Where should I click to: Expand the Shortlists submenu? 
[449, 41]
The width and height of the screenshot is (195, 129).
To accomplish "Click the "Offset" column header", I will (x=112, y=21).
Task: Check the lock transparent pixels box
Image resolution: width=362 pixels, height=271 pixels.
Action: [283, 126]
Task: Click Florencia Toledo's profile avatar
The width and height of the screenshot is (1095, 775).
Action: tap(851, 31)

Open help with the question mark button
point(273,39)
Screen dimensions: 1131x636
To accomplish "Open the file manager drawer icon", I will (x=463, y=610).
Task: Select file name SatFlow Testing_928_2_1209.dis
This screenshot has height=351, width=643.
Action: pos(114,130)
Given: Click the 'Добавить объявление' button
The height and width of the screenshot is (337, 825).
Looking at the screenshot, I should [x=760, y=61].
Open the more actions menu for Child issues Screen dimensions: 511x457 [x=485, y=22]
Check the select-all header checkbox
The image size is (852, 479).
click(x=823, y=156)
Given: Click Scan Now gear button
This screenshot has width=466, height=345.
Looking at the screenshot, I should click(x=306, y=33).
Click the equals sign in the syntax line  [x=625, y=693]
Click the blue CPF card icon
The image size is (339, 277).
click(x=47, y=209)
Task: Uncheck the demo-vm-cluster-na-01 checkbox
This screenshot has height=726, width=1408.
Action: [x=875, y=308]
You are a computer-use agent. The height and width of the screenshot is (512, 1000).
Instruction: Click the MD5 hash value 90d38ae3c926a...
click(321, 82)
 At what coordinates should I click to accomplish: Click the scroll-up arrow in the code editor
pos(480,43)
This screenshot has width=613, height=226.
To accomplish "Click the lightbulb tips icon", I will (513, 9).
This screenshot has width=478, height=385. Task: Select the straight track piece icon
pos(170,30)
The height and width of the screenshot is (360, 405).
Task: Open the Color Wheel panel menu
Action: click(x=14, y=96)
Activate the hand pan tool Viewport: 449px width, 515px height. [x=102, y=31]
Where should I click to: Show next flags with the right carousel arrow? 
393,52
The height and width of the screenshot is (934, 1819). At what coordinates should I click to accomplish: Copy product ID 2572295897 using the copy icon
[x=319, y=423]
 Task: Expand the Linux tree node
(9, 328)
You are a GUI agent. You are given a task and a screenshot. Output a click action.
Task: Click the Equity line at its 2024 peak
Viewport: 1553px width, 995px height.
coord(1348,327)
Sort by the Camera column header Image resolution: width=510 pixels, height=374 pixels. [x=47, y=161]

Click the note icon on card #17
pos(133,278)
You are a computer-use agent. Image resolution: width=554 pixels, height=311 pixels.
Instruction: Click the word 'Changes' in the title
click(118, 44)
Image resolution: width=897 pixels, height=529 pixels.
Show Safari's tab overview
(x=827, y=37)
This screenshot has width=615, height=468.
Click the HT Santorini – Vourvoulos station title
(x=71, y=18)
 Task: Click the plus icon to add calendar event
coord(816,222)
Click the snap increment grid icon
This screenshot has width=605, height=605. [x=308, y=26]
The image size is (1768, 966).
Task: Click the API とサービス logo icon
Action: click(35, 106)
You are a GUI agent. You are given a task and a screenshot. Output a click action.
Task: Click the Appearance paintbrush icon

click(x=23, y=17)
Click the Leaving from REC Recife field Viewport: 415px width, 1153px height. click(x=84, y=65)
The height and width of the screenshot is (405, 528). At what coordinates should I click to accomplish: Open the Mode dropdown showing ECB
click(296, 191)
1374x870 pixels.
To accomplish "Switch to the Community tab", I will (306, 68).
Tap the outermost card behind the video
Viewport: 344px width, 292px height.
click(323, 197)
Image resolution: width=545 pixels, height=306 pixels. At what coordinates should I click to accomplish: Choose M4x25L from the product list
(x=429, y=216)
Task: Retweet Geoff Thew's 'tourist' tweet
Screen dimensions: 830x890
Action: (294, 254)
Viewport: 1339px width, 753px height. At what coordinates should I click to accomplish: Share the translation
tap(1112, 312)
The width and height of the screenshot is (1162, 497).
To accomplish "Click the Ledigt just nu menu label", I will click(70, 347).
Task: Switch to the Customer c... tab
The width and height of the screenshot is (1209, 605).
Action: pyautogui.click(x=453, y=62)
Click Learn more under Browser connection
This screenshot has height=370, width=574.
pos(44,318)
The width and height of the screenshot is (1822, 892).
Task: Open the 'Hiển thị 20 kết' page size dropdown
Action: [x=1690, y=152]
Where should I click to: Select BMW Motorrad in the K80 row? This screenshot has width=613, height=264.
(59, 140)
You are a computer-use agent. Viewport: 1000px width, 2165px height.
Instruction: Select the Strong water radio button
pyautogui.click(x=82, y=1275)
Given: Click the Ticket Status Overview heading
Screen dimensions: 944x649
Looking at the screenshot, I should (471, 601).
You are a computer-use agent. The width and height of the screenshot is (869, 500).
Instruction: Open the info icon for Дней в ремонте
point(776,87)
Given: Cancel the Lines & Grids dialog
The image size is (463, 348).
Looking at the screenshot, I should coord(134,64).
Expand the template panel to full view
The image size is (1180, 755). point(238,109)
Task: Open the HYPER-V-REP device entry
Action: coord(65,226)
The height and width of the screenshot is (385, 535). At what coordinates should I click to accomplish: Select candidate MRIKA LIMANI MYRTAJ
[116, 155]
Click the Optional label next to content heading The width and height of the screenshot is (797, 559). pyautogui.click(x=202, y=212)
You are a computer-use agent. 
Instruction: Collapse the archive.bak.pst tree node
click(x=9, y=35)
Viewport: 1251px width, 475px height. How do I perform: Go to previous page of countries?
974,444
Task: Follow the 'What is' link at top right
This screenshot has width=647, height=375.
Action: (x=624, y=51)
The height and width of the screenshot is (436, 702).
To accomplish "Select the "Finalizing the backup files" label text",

————————

Exercise brief: Could you recast the entries as a numbered list, starting at the line containing "This screenshot has width=613, height=226." and ending at the line containing "(x=827, y=37)", with both of those lines included and blank lines left out?

Expected output:
1. This screenshot has width=613, height=226.
2. To accomplish "Click the lightbulb tips icon", I will (513, 9).
3. This screenshot has width=478, height=385. Task: Select the straight track piece icon
4. pos(170,30)
5. The height and width of the screenshot is (360, 405).
6. Task: Open the Color Wheel panel menu
7. Action: click(x=14, y=96)
8. Activate the hand pan tool Viewport: 449px width, 515px height. [x=102, y=31]
9. Where should I click to: Show next flags with the right carousel arrow? 
10. 393,52
11. The height and width of the screenshot is (934, 1819). At what coordinates should I click to accomplish: Copy product ID 2572295897 using the copy icon
12. [x=319, y=423]
13.  Task: Expand the Linux tree node
14. (9, 328)
15. You are a GUI agent. You are given a task and a screenshot. Output a click action.
16. Task: Click the Equity line at its 2024 peak
17. Viewport: 1553px width, 995px height.
18. coord(1348,327)
19. Sort by the Camera column header Image resolution: width=510 pixels, height=374 pixels. [x=47, y=161]
20. Click the note icon on card #17
21. pos(133,278)
22. You are a computer-use agent. Image resolution: width=554 pixels, height=311 pixels.
23. Instruction: Click the word 'Changes' in the title
24. click(118, 44)
25. Image resolution: width=897 pixels, height=529 pixels.
26. Show Safari's tab overview
27. (x=827, y=37)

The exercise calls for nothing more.